• **The problem**: Check every line below for the word "agent" and give only the number of lines where it appears.

• **Task material**:
══════════
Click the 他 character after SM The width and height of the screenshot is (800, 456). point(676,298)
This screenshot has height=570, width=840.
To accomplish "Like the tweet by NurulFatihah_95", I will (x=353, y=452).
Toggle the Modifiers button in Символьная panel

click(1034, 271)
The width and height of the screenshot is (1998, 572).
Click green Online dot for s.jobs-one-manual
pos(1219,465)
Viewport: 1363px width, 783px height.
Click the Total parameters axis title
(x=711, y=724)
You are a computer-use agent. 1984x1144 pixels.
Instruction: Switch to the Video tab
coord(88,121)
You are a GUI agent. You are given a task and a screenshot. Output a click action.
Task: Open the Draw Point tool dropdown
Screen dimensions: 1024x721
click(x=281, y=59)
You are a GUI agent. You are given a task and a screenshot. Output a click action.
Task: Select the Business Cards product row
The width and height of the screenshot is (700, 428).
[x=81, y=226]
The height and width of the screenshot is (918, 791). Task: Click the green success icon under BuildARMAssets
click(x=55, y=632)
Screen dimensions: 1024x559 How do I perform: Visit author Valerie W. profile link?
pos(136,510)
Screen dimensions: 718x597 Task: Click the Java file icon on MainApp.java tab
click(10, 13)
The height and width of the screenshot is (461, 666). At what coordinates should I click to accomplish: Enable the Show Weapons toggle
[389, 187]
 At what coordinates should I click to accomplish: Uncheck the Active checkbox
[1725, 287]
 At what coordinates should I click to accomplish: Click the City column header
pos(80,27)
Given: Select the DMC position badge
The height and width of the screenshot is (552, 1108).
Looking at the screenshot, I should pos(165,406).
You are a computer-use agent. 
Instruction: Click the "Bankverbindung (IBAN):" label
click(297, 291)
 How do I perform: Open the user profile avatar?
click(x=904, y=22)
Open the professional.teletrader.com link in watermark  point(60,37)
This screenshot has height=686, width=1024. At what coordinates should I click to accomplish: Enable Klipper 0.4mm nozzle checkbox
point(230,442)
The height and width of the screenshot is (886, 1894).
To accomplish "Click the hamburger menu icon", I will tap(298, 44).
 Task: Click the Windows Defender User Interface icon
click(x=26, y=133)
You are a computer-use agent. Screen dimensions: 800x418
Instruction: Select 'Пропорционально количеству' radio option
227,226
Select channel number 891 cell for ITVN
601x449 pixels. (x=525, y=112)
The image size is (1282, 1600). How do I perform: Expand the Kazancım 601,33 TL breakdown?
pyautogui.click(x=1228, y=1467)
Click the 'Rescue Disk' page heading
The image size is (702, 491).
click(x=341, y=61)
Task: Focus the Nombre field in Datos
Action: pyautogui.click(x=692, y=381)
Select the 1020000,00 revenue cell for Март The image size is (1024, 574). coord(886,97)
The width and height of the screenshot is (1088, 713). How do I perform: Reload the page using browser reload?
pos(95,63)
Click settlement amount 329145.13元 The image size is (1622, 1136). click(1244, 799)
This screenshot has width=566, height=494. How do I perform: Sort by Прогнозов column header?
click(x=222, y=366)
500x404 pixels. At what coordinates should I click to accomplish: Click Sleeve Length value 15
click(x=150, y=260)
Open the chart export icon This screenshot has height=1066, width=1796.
══════════
• **Result for this task**: 5